What is e-waste?
E-waste is a broad term used for any kind of electronic or electrical product that has a plug or battery that has come to its ‘end of life’. It includes everything from TVs, computers and mobile phones to batteries and kitchen appliances.
E-products is perhaps a better way to refer to them because they are certainly not waste. In fact, they often contain valuable materials like plastic and precious metals including gold, silver, platinum, nickel, zinc, aluminium and copper. These materials can easily be recovered and recycled into something new, which prevents electronics being made from new or ‘virgin’ materials. Recycling your old electronics keeps these materials in use in the circular economy and out of landfills.
HOW ARE THE ELECTRONICS RECYCLED?
As with any product, we encourage everyone to reduce, reuse, and repair before recycling. Electronics collected for recycling are generally manually disassembled and assorted into various components. These individual materials such as cabling, circuit boards, glass, metals, and plastics are then processed so they can be used in the production of new products.
- Computers and accessories can often be refurbished and made available to communities in need. If this is not an option, individual materials such as cabling, glass, circuit boards, and plastics are recycled.
- Mobile phones, routers, modems and other smart devices are disassembled into component parts, which are then transported to local and overseas recyclers for processing. Materials recovered are used in the manufacture of a range of products, including new mobile phones and their batteries, glass bottles, and other electronics.
- White goods such as fridges and washing machines contain hazardous materials that are safely removed so the rest of the product can crushed and shredded for recycling.
- Electrical appliances such as DVD players, alarm clocks, cameras, toasters and radios can often be repaired, which keeps the materials in use at their highest value for longer. When they are recycled, many of the materials including glass, copper, plastics, metals and precious metals are recovered for further processing to be used in the manufacture of new products.

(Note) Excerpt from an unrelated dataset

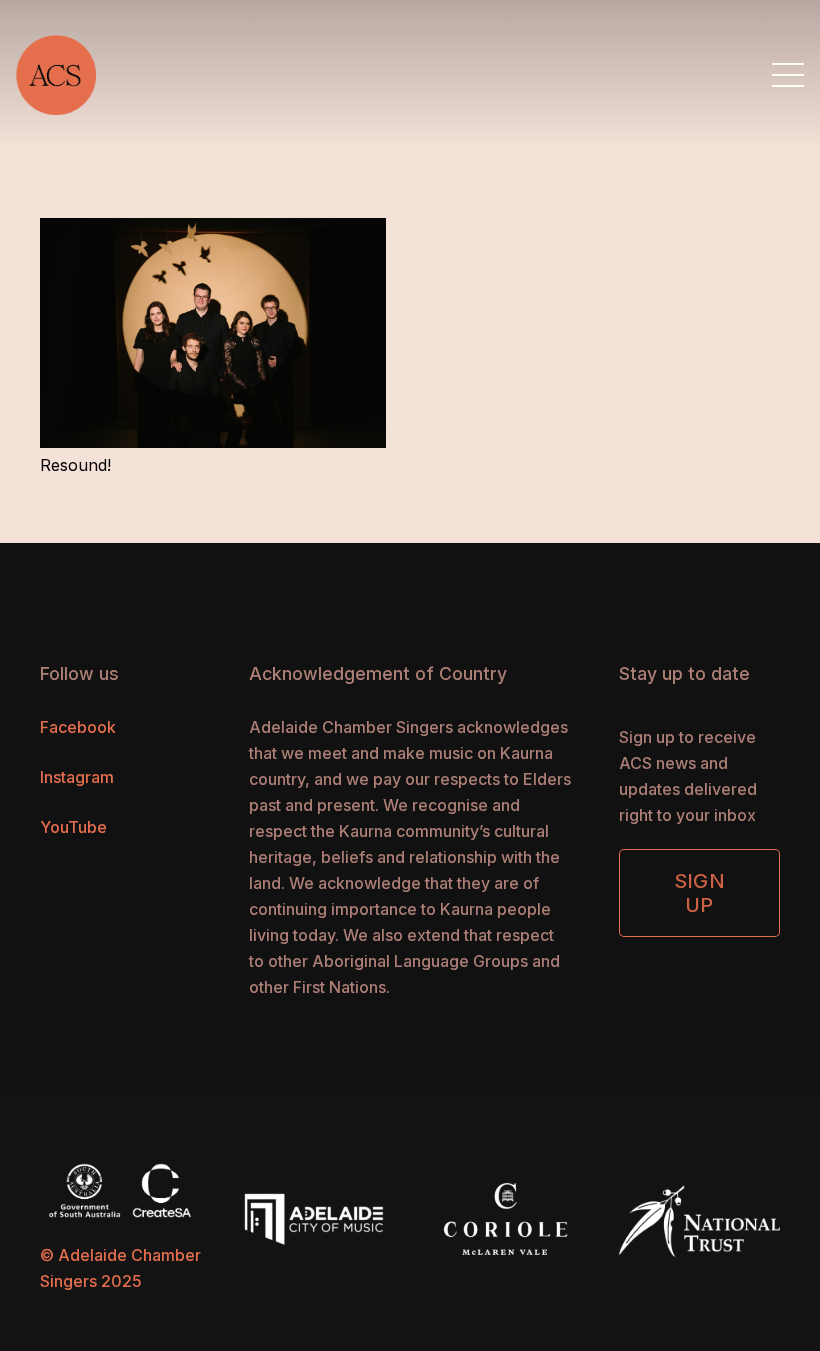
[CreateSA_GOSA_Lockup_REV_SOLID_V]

- Printer Cartridges contain leftover ink as well as plastic. When collected for recycling, the toner is used as an additive to recycled road surfaces and the ink is reused as 100% recycled artists’ ink. The plastics are shredded and made into various products like outdoor furniture, play equipment and pens.
- Batteries contain materials like lead, cadmium, mercury, lithium, manganese, nickel and zinc which can be recovered and used again to make new batteries. These materials are very valuable because they are all 'non-renewable', which means there is a finite amount of these resources on our planet. They can also be recycled an infinite number of times!

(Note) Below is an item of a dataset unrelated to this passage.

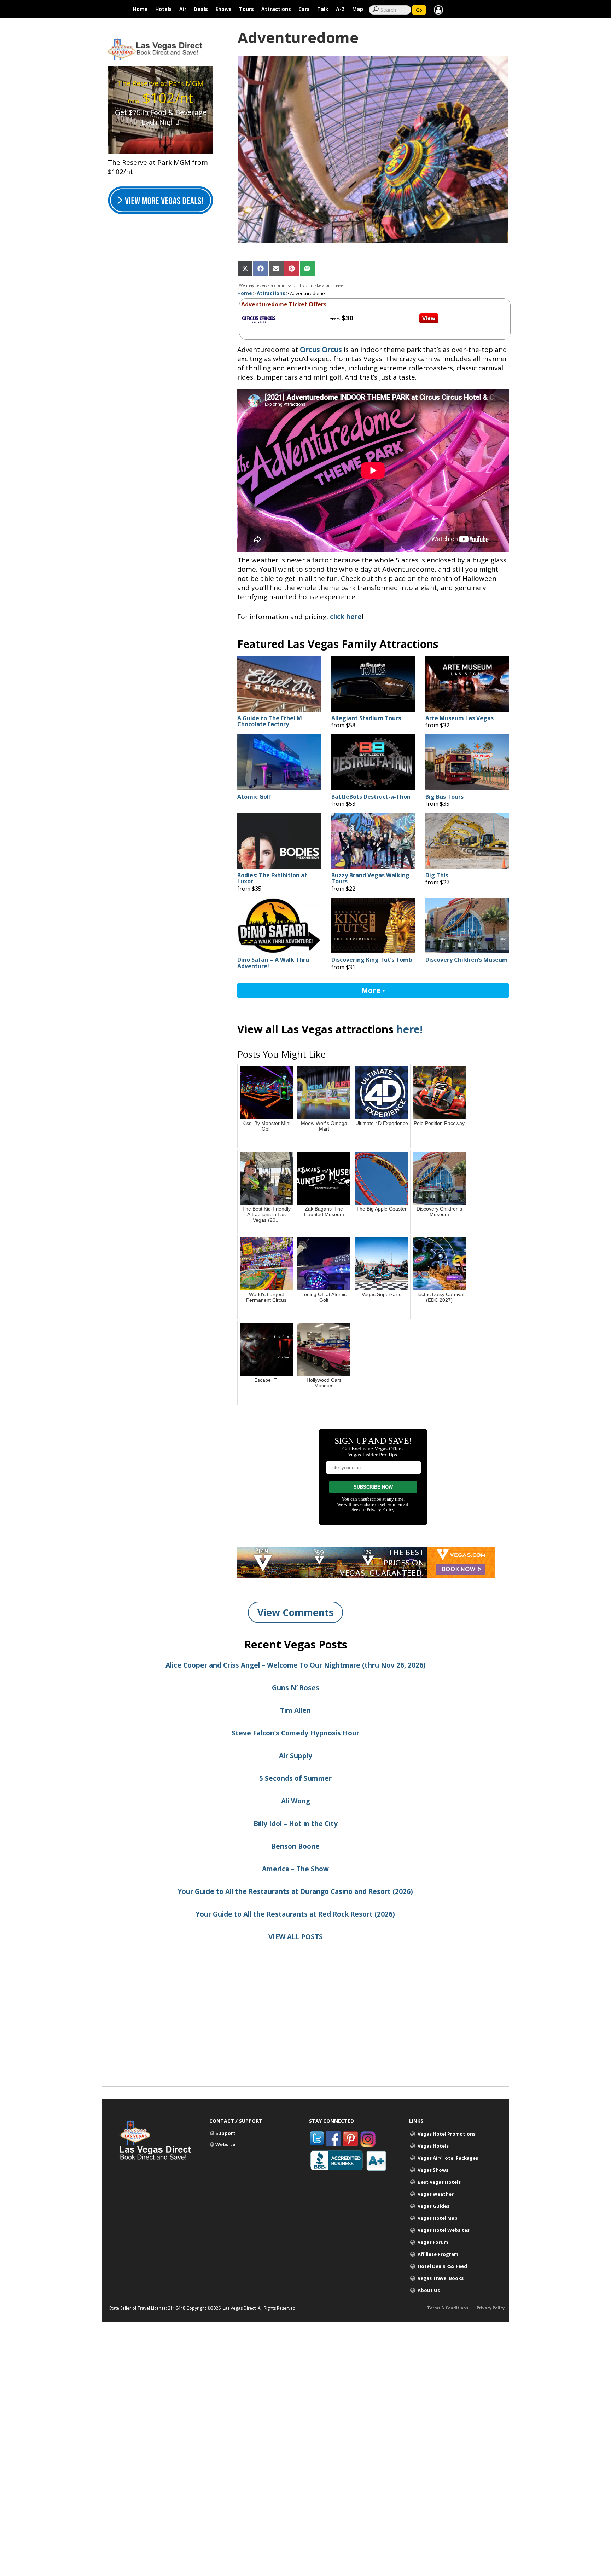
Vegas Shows (433, 2170)
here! (409, 1029)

Electronics can also contain toxic and hazardous materials. It is therefore important they are handled, recycled, and disposed of in a regulated and responsible manner. Product Stewardship Schemes work to minimise the health and environmental impact of a product over its entire lifecycle, from design, production, distribution, sale and use to disposal, recovery, reuse and recycling. Schemes for electrical products include:
- The National Television and Computer Recycling Scheme was introduced in 2011 by the Australian Government. It is a national, industry-funded, recycling scheme, which prevents millions of old TVs, computers and computer accessories from being sent to landfill by providing opportunities for the community to recycle them free of charge.
- MobileMuster is the official recycling program of the mobile telecommunications industry. It is a free not-for-profit recycling program funded voluntarily by major handset manufacturers and network carriers and is accredited by the federal government.
- Cartridges 4 Planet Ark is a voluntary Extended Producer Responsibility (EPR) program that is supported by the following participating manufacturers: Brother, Canon, Cartridge World, Epson, HP and Kyocera. Collectively, these brands are taking responsibility for the end life of their products by providing a free recycling service for their customers.
- B-cycle is Australia's official battery stewardship scheme due to launch in early 2022.
Victorian e-waste ban
The Victorian Government has banned electronic waste from being sent to landfill. Find out more about the e-waste ban in Victoria including recycling options for different types of electrical items.
A common concern about recycling old electronics is a fear of data on devices being accessed. All data should be wiped from a device before handing it over for recycling. MobileMuster has some great data management tips for removing data from mobile phones. TechCollect also has useful information on deleting data from computers and other devices.